Article 2 [inchangé]
« L’activité de l’Agence France-Presse est soumise aux obligations fondamentales suivantes :
1. « L’Agence France-Presse ne peut en aucune circonstance tenir compte d’influences ou de considérations de nature à compromettre l’exactitude ou l’objectivité de l’information ; elle ne doit, en aucune circonstance, passer sous le contrôle de droit ou de fait d’un groupement idéologique, politique ou économique ;
2. « L’Agence France-Presse doit, dans toute la mesure de ses ressources, développer son action et parfaire son organisation en vue de donner aux usagers français et étrangers, de façon régulière et sans interruption, une information exacte, impartiale et digne de confiance ;
3. « L’Agence France-Presse doit, dans toute la mesure de ses ressources, assurer l’existence d’un réseau d’établissements lui conférant le caractère d’un organisme d’information à rayonnement mondial. »
L’ADN de l’AFP
On constate tout de suite une chose étrange : alors que dans sa version originale le Statut limitait l’AFP à la production et à la vente d’une "information complète et objective" dans le monde entier, en précisant dans son article 2 les critères d’exactitude, d’objectivité et d’indépendance qui devaient régir cette production, dans sa nouvelle version le texte évoque, dès son article 1, de mystérieuses "activités" qui échapperaient à ces conditions.

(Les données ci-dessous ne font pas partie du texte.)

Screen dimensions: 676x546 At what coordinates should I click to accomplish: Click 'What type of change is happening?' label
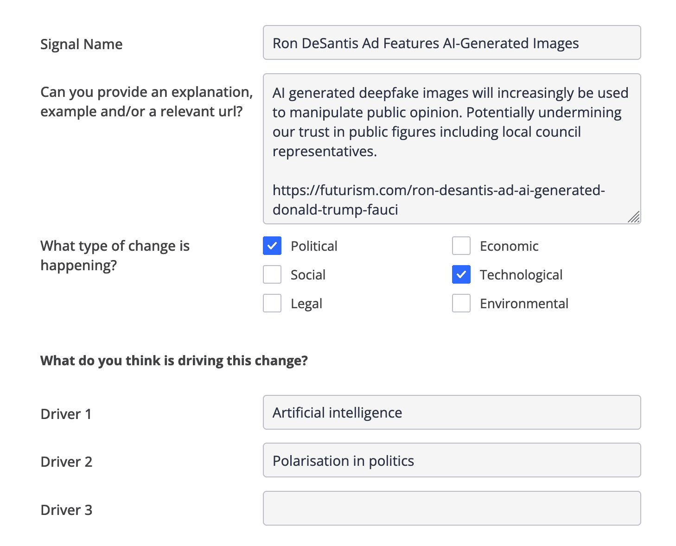click(x=115, y=255)
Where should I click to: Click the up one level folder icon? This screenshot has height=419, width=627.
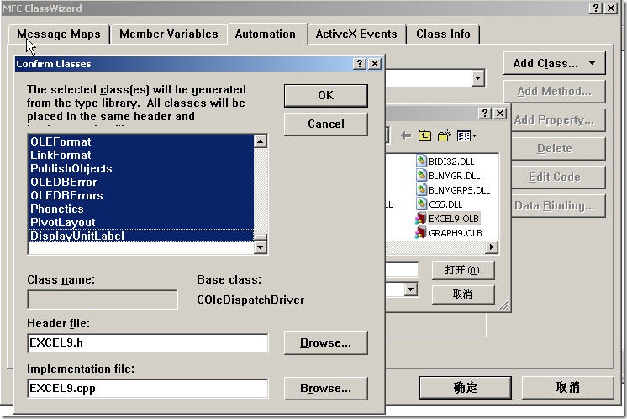[x=424, y=136]
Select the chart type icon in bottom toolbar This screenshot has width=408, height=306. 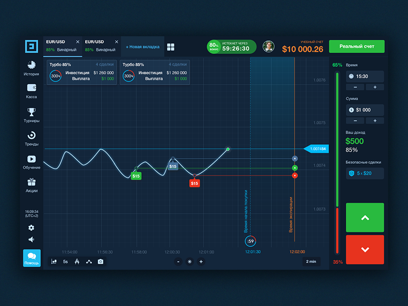(54, 262)
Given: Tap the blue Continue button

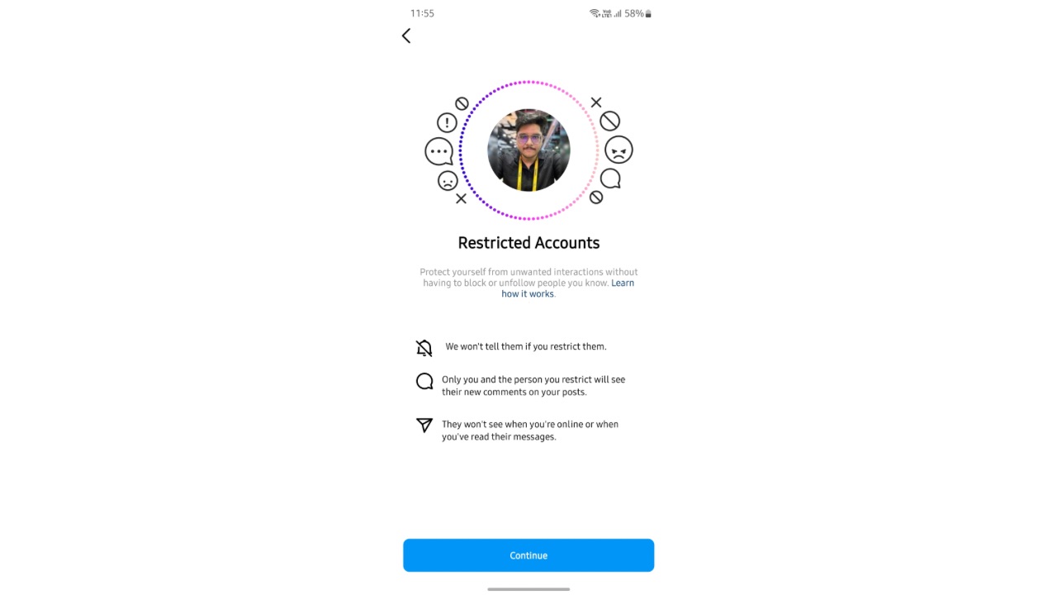Looking at the screenshot, I should coord(529,555).
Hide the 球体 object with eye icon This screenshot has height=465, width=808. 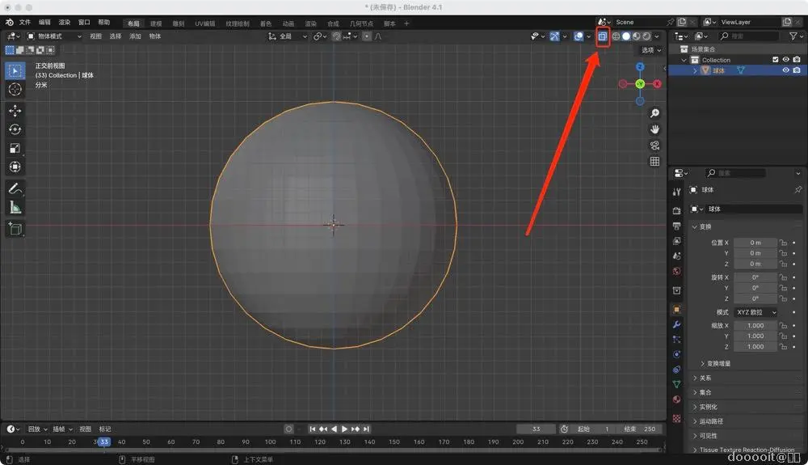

Le paragraphe ajouté précise clairement que la définition des "missions générales" est contenue toute entière dans ces deux premiers articles du Statut, ce qui est à première vue rassurant. Mais en est-il vraiment ainsi ?
La première question que l’on peut légitimement poser est la suivante : Quelles sont précisément ces activités de l’AFP - actuelles ou à venir - qui remplissent une ou plusieurs des conditions suivantes ?
1. ne pas "rechercher, tant en France qu’à l’étranger des éléments d’une information complète et objective"
2. ne pas exiger de paiement en échange des produits fournis
3. tenir compte "d’influences ou de considérations de nature à compromettre l’exactitude ou l’objectivité de l’information”
4. faire en sorte que l’AFP "passe sous le contrôle de droit ou de fait d’un groupement idéologique, politique ou économique”
5. empêcher l’AFP de "développer son action et parfaire son organisation en vue de donner aux usagers français et étrangers, de façon régulière et sans interruption, une information exacte, impartiale et digne de confiance”
6. empêcher que l’AFP "dans toute la mesure de ses ressources, assure l’existence d’un réseau d’établissements lui conférant le caractère d’un organisme d’information à rayonnement mondial" ?
Et la deuxième question qui se pose : Pourquoi l’AFP serait-elle autorisée à se livrer à des activités qui ne sont pas définies dans les deux premiers articles de son Statut, sachant que ces activités pourraient compromettre la poursuite des Missions d’intérêt général, soit en générant des déficits, soit en corrompant la qualité de l’information produite par l’AFP dans le cadre de ces missions ?
Cartes sur table !
Il existait jusqu’à présent un consensus à l’Agence : direction, syndicats et associations ont toujours considéré que les deux premiers articles de la loi de 1957 constituaient l’ADN de l’AFP. La proposition de loi Françaix s’attaque à ce tabou.
A la lumière de ce constat, on ne peut être qu’étonné du manque de curiosité de certains à propos de cette mise en conformité avec les lois communautaires de la concurrence. Que signifie l’application de ces lois pour l’indépendance rédactionnelle de l’AFP, ses perspectives de développement, ses mécanismes de financement et, de par là, les conditions sociales de ses salariés ?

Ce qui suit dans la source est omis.